**Problem description:** Every line of the data below should be retyped exactly, with no images carried over.

#### Input ####

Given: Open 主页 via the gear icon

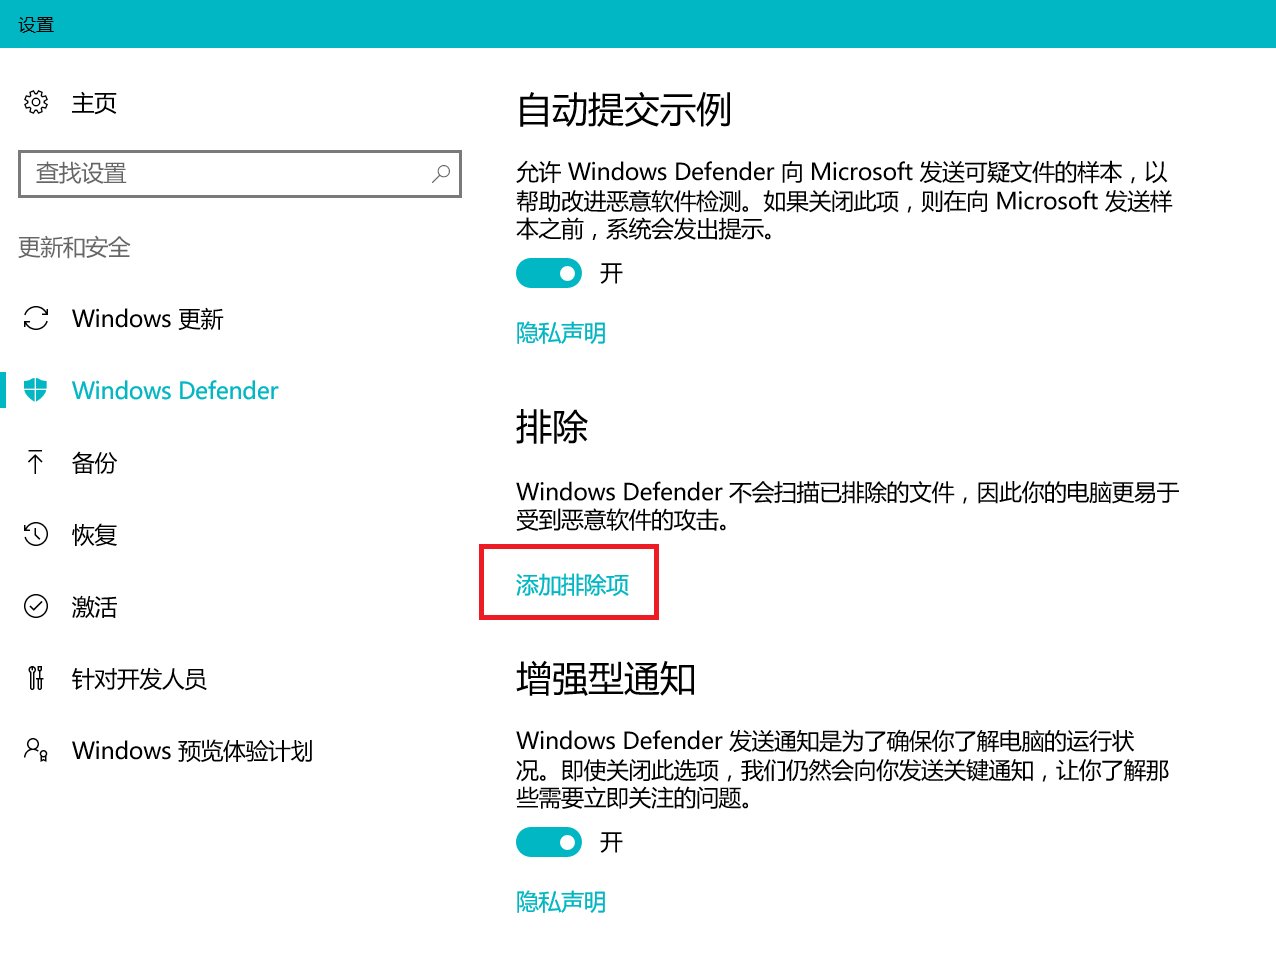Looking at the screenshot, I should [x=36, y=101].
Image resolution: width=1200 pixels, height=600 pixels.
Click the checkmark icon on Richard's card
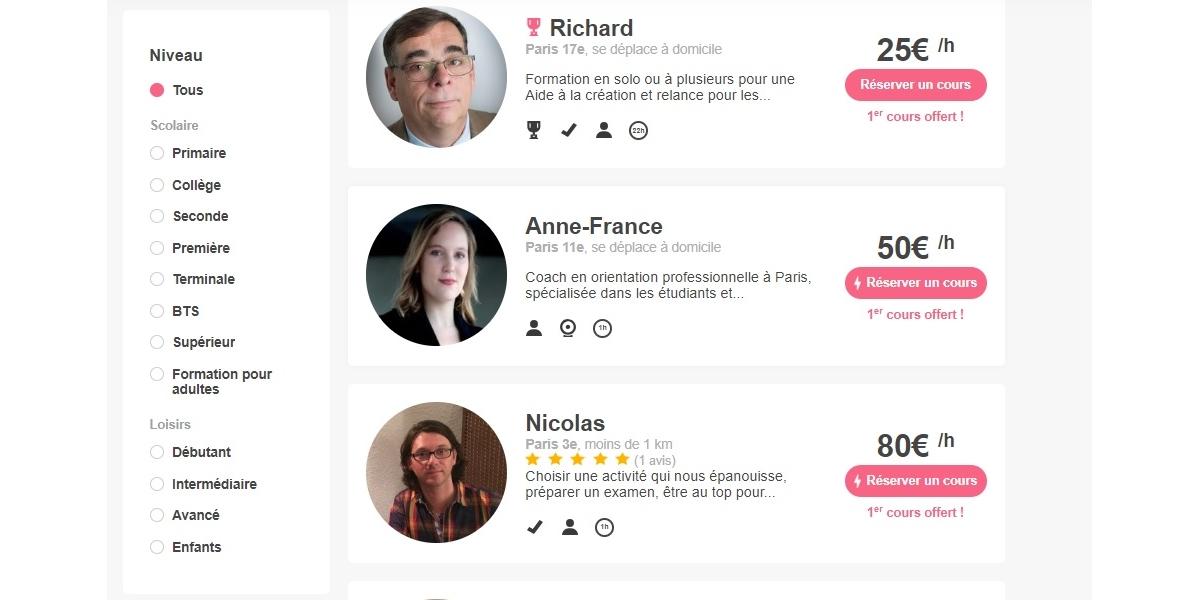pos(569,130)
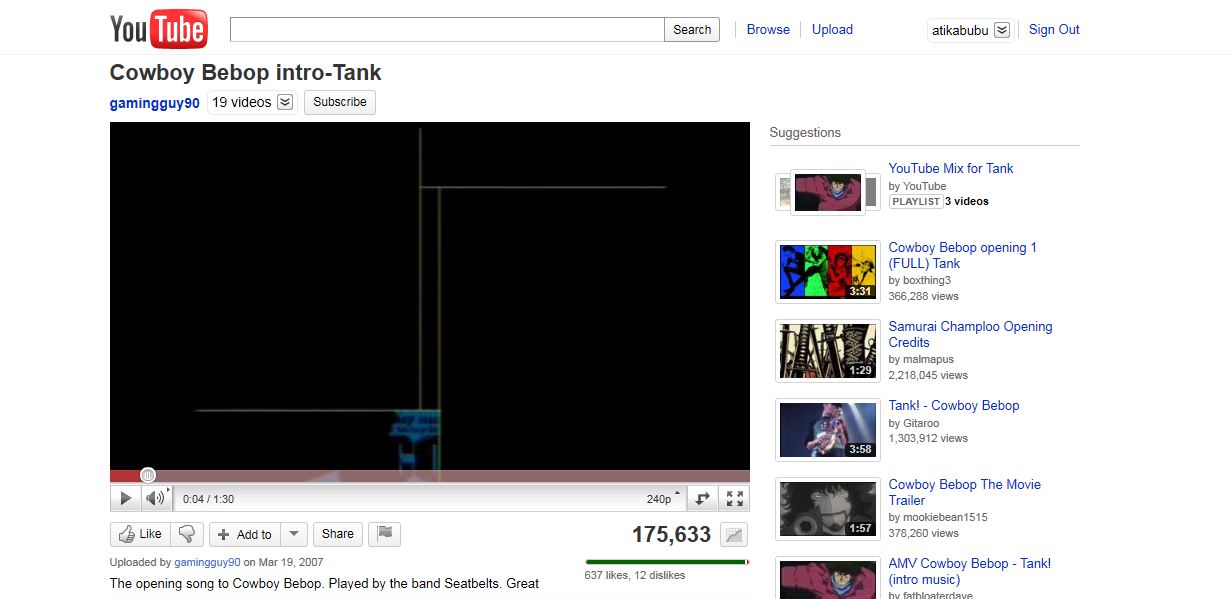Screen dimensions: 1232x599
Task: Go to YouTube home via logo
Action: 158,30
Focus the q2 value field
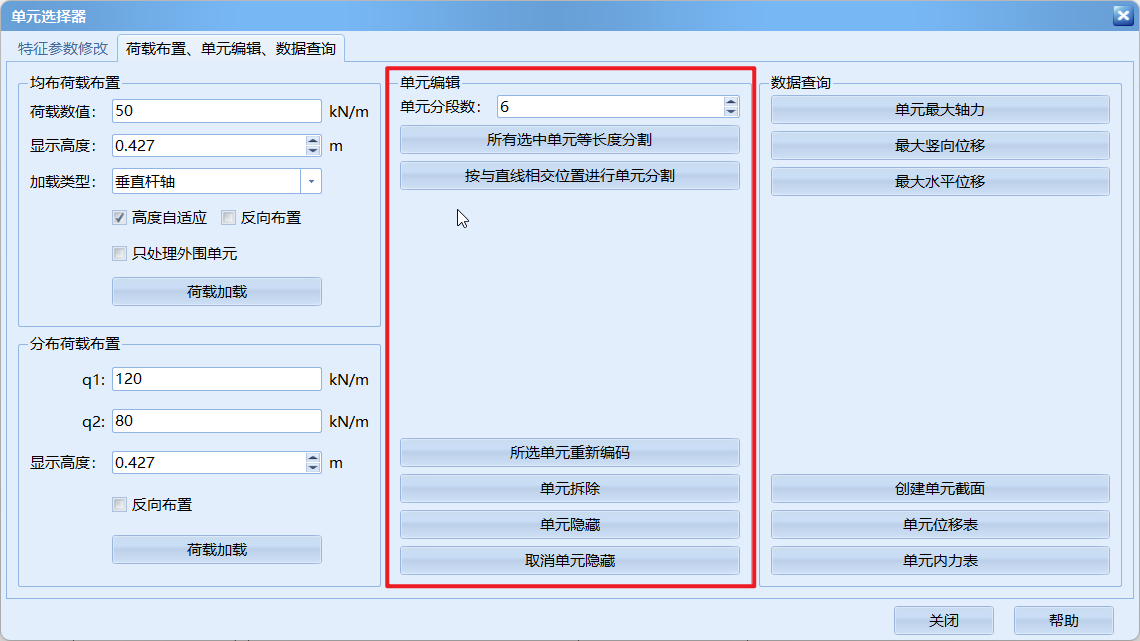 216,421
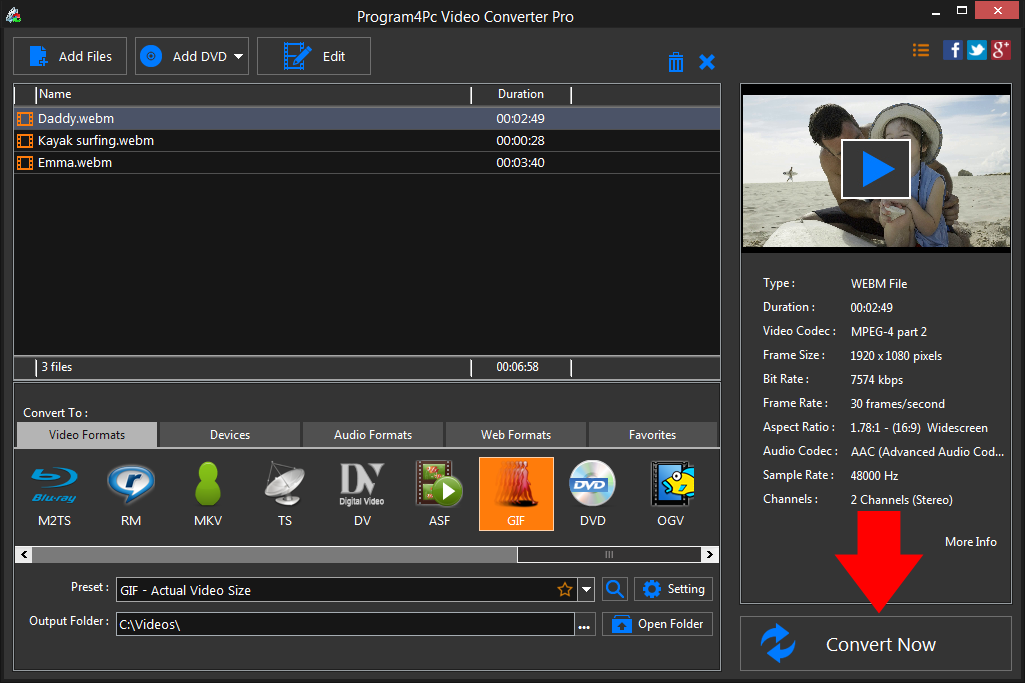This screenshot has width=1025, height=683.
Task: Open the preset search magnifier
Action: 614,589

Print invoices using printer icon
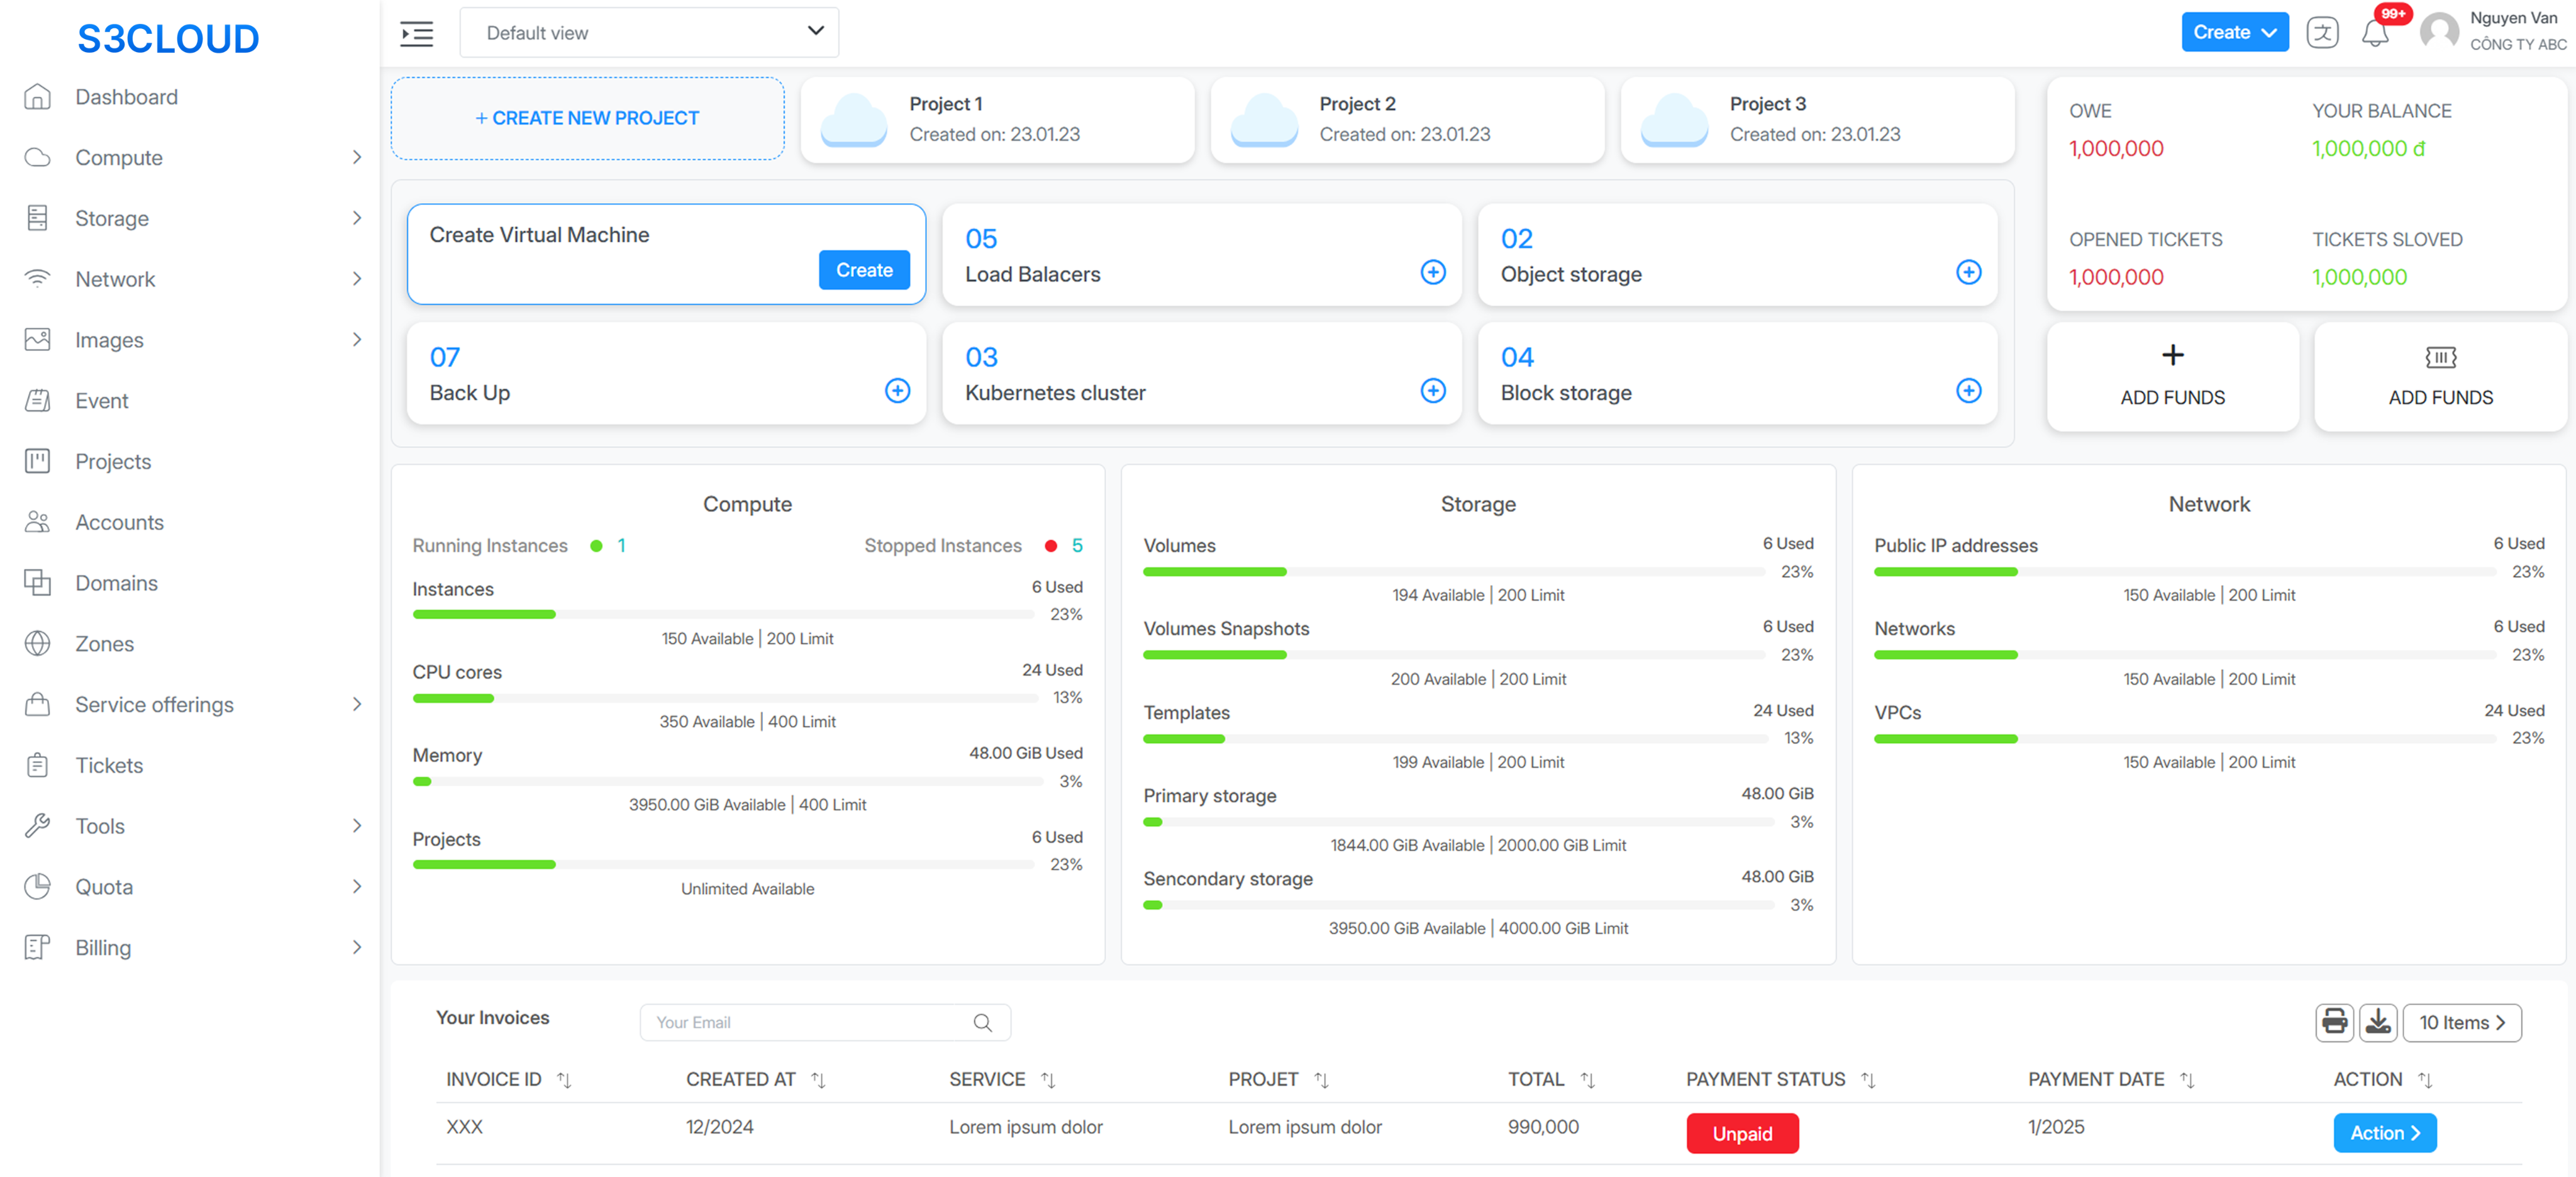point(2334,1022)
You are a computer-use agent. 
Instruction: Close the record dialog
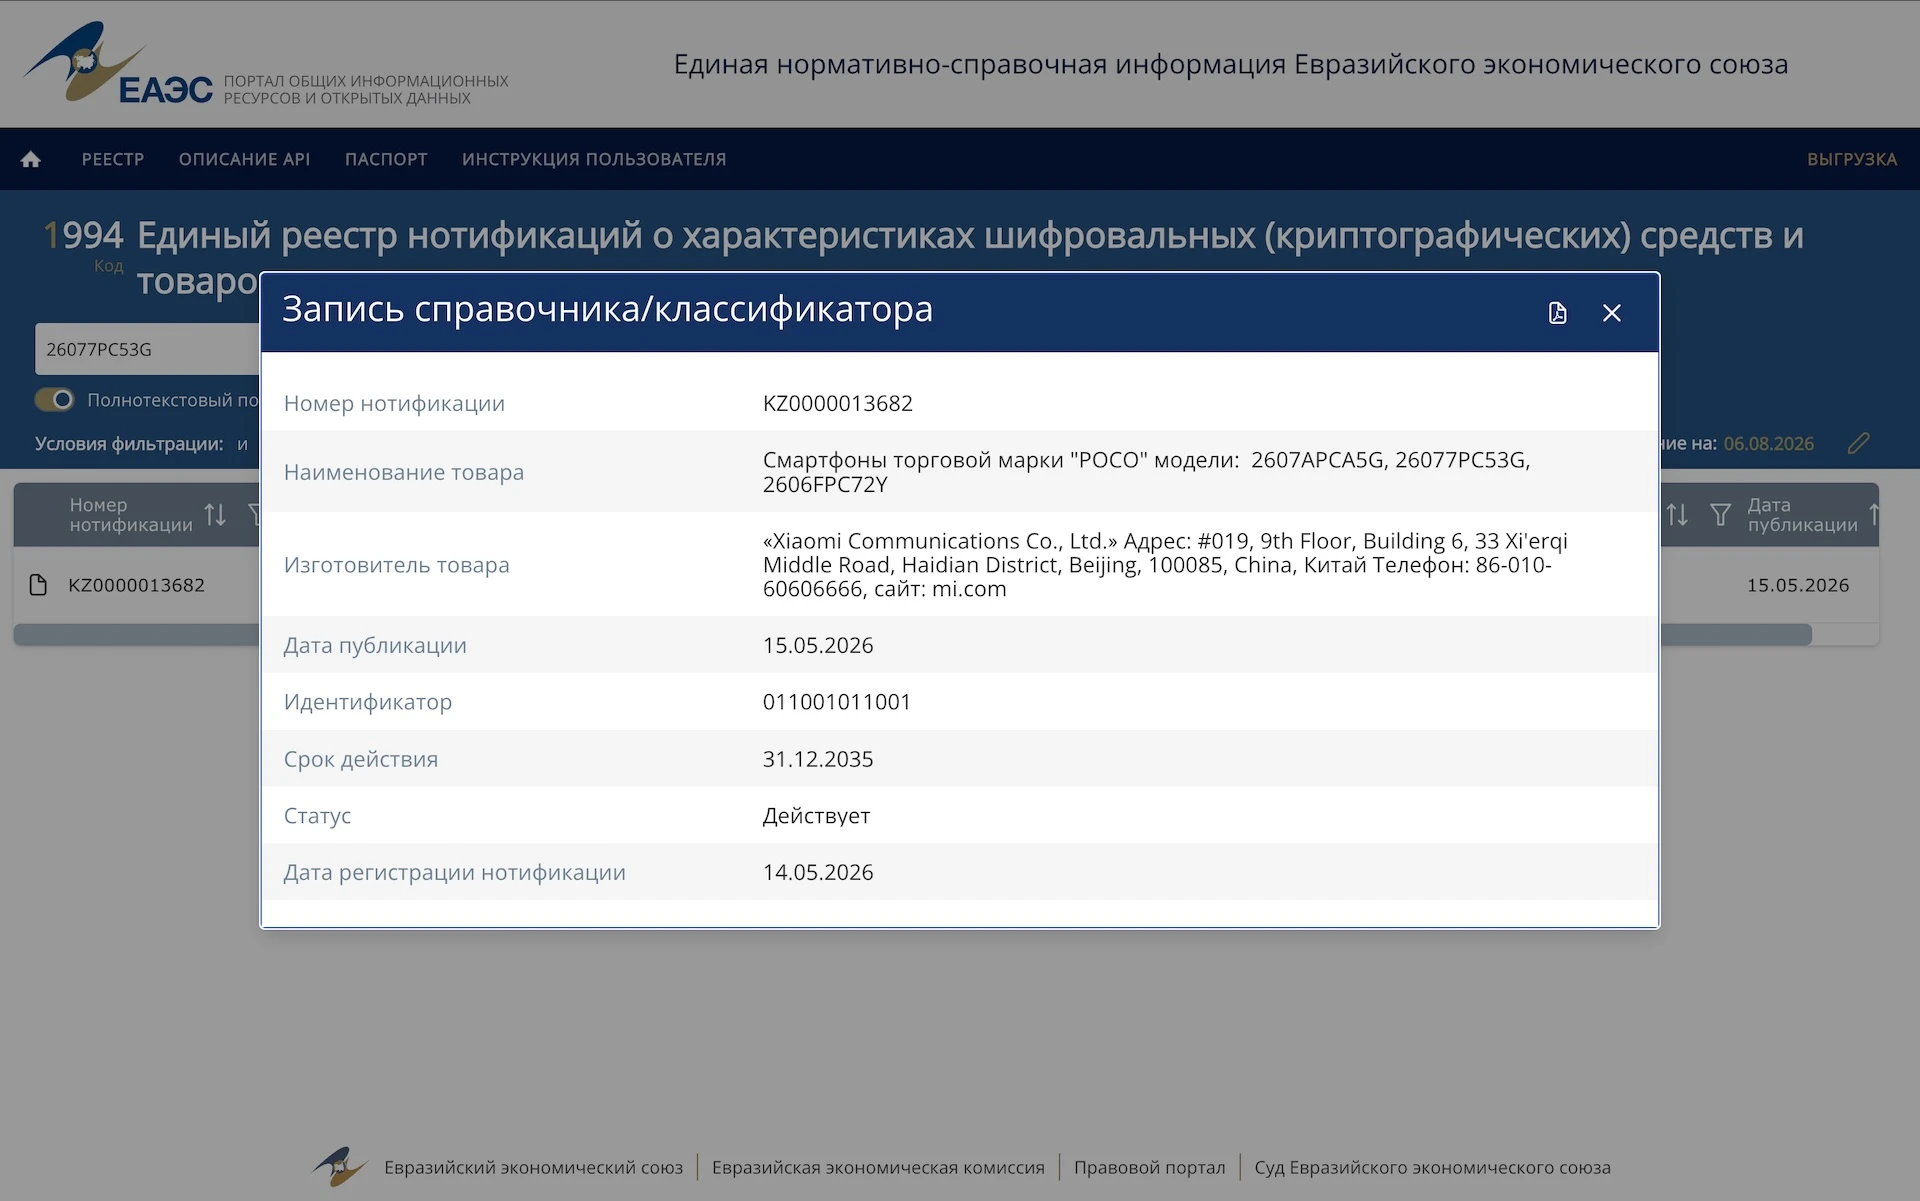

####

**Answer box:**
Given: Open 主页 via the gear icon

Looking at the screenshot, I should [x=36, y=101].
Image resolution: width=1200 pixels, height=600 pixels.
Click the checkmark icon on Richard's card
pos(569,130)
Screen dimensions: 1232x599
Task: Go to YouTube home via logo
Action: 158,30
Focus the q2 value field
 216,421
This screenshot has width=1025, height=683.
Task: Open the preset search magnifier
Action: 614,589

Print invoices using printer icon
point(2334,1022)
You are a computer-use agent. 
Instruction: Close the record dialog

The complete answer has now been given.